[Tutor] How do I get text from an HTML document.
SA
sarmstrong13@mac.com
Wed, 14 Aug 2002 14:18:58 -0500
On 8/14/02 12:04 PM, "Magnus Lycka" <magnus@thinkware.se> wrote:
> At 08:16 2002-08-14 -0500, SA wrote:
>> Hi Everyone-
>>
>> I have HTML docs that have text between the comment tags:
>> <!--Story-->
>> Some text here
>> <!--Story-->
>>
>> What would be the simplest way to get this text. The text will also have
>> some common html tags mixed in like <p>. So I want to strip all the html
>> tags from the text I get also.
>
> import htmllib, formatter, StringIO
>
> def getTextFromHTML(html, startPattern, endPattern):
> # make a file-like string object (data) to which
> # we'll write the output from HTML parsing.
> data = StringIO.StringIO()
>
> # Find where the relevant text starts and ends.
> # As used below, the starting tag will be included
> # in the data which is fed to the HTML parser,
> # while the ending tag won't, but that hardly
> # matters since tags are to be removed anyway.
> # If a tag isn't found, -1 will be returned. This
> # means that if the start tag isn't found, nothing
> # will come out of the function. "html[-1:stop]"
> # If no end tag is found, all text after the
> # start tag will be extracted "html[start:-1]"
> # since index "-1" means "just after the end".
> start = html.find(startPattern)
> # Start searching for end tag _after_ the start tag
> # in case they look the same.
> stop = html.find(endPattern, start + 1)
>
> # Parsers like HTMLParser sends its parsed data
> # to a Formatter, which in turn sends data to a
> # Writer. Very flexible, but a big difficult to
> # learn... DumbWriter is just smart enough to do
> # word-wrapping after 72 columns.
> fmt = formatter.AbstractFormatter(formatter.DumbWriter(data))
> parser = htmllib.HTMLParser(fmt)
>
> # Feed the relevant part of the HTML through the parser.

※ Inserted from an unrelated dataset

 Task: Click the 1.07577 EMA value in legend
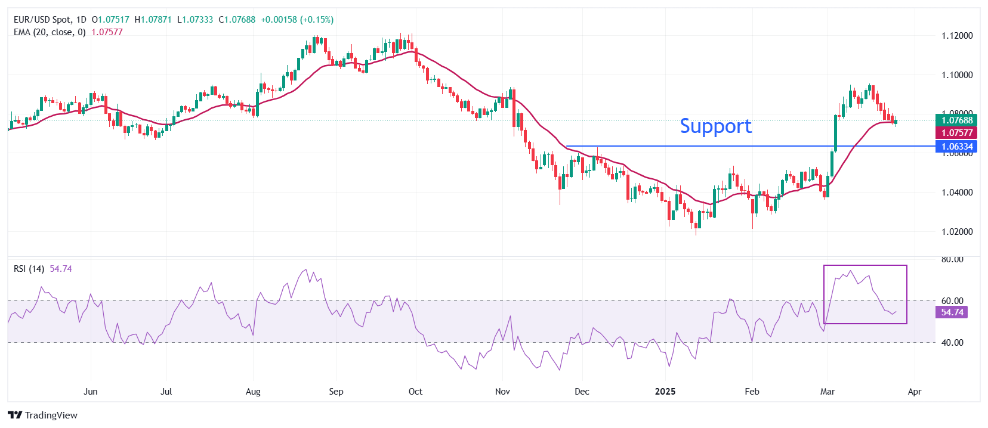107,32

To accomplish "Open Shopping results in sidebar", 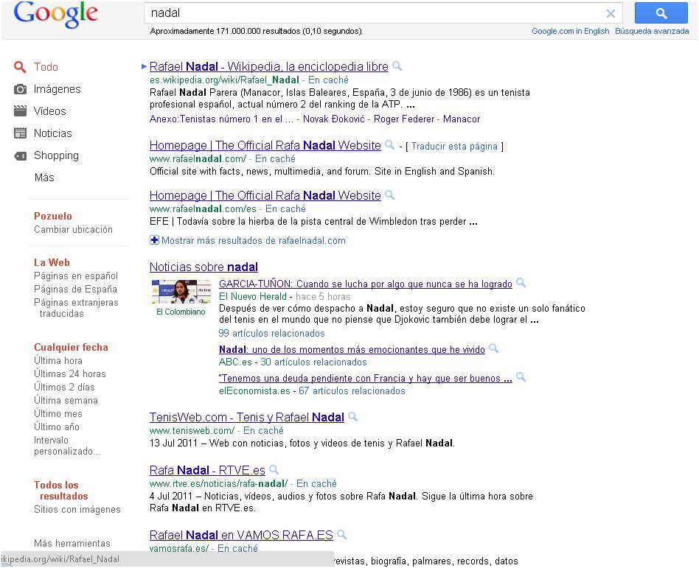I will [x=56, y=155].
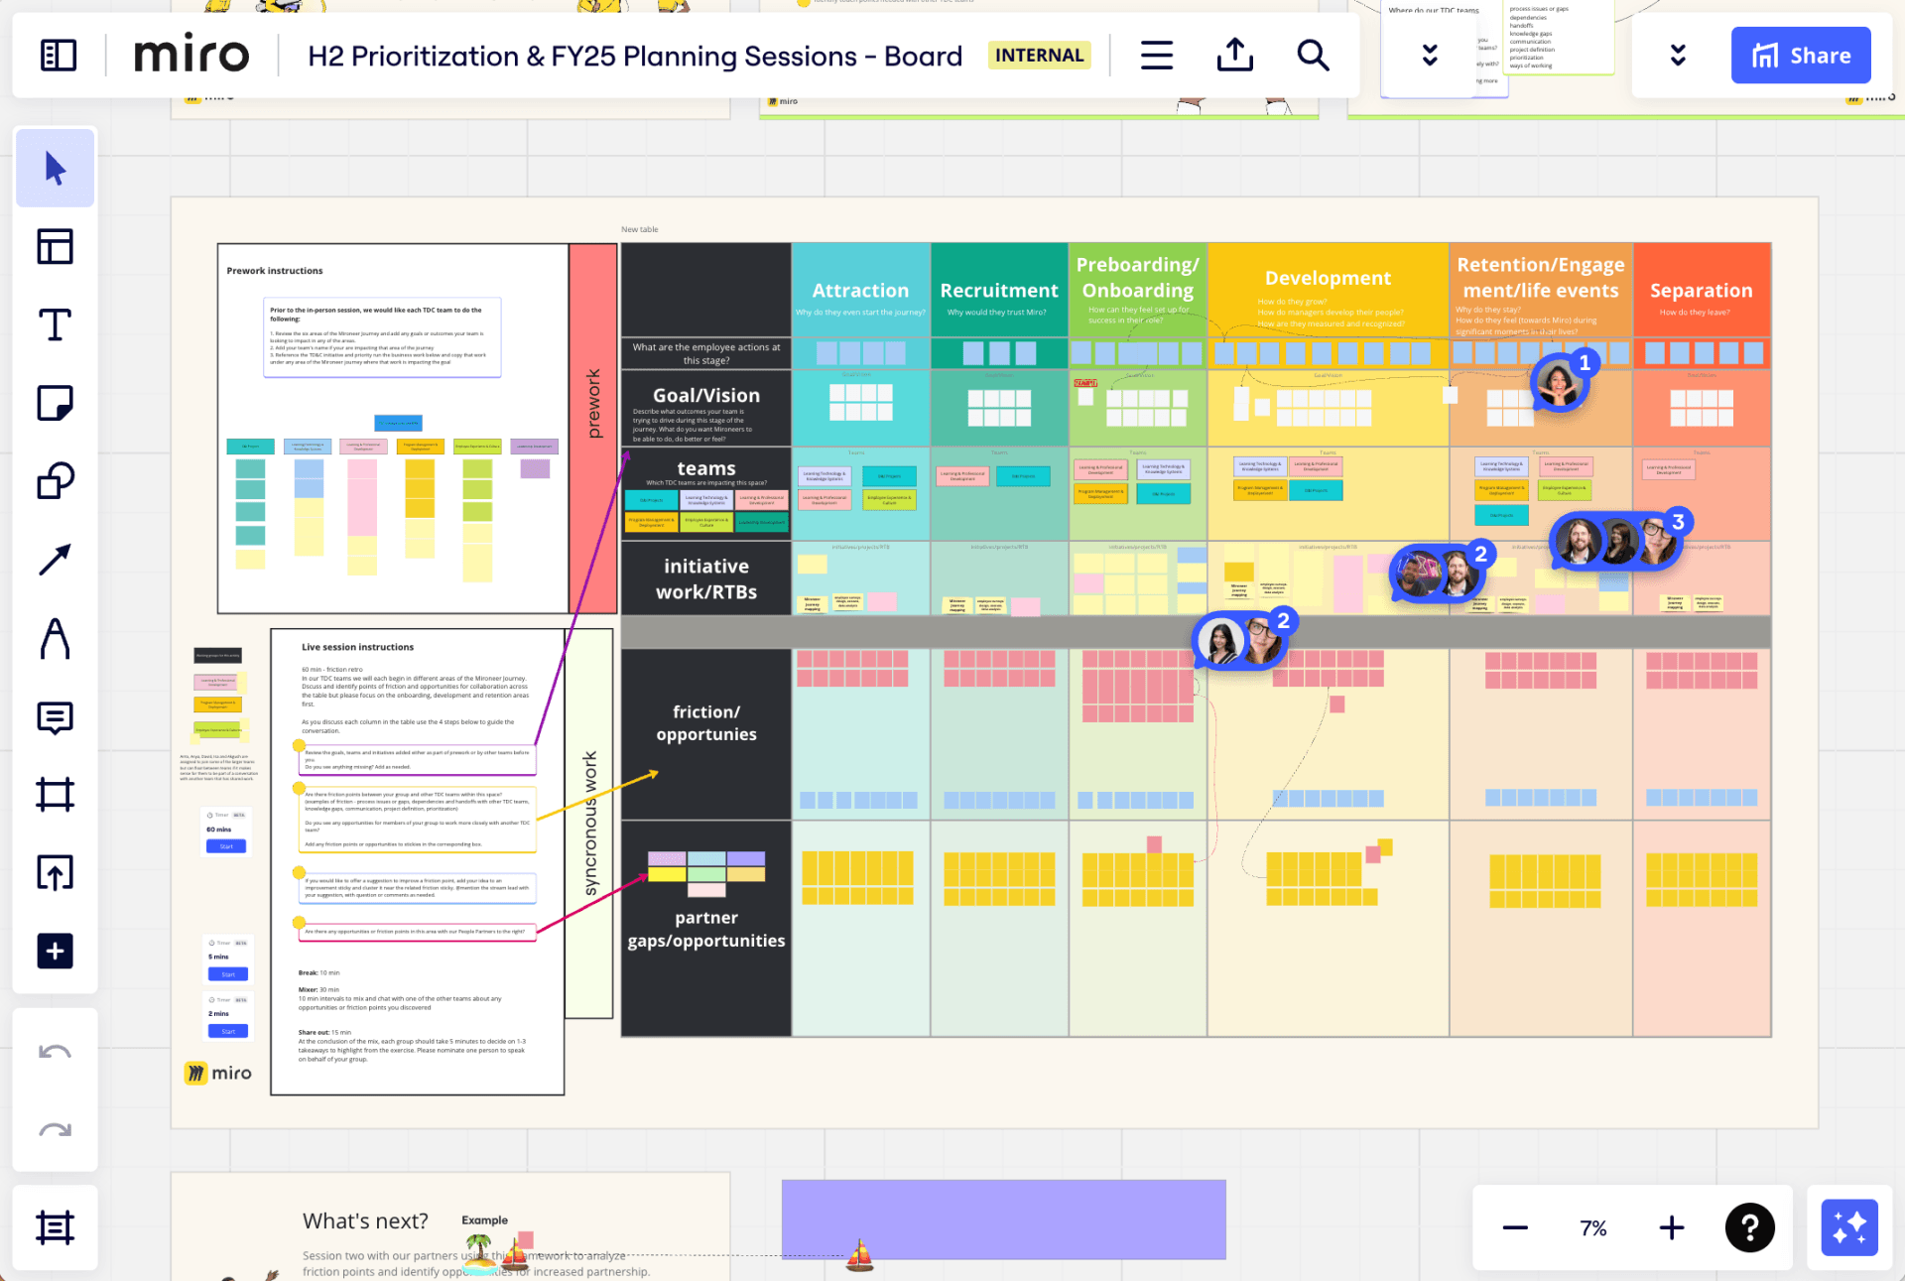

> parser.feed(html[start:stop])
>
> # Return the entire string in "data"
> return data.getvalue()
>
> html = """This should be left out
> <!--Story-->
> This should be found
> <!--Story-->
> But not this"""
>
> tag = '<!--Story-->'
>
> print getTextFromHTML(html, tag, tag)
>
This almost works.
It does a great job of extracting the text between the two tags. But for
some reason I have a lot of extraneous material after the text that was not
between the two tags and looks like it may have come from the html code
after the end tag. Did I miss something?
>>> def getTextFromHTML(html, startPattern, endPattern):
... data = StringIO.StringIO()
... start = html.find(startPattern)
... stop = html.find(endPattern, start + 1)
... fmt = formatter.AbstractFormatter(formatter.DumbWriter(data))
... parser = htmllib.HTMLParser(fmt)
... parser.feed(html[start:stop])
... return data
Thanks.
SA
--
"I can do everything on my Mac I used to on my PC. Plus a lot more ..."
-Me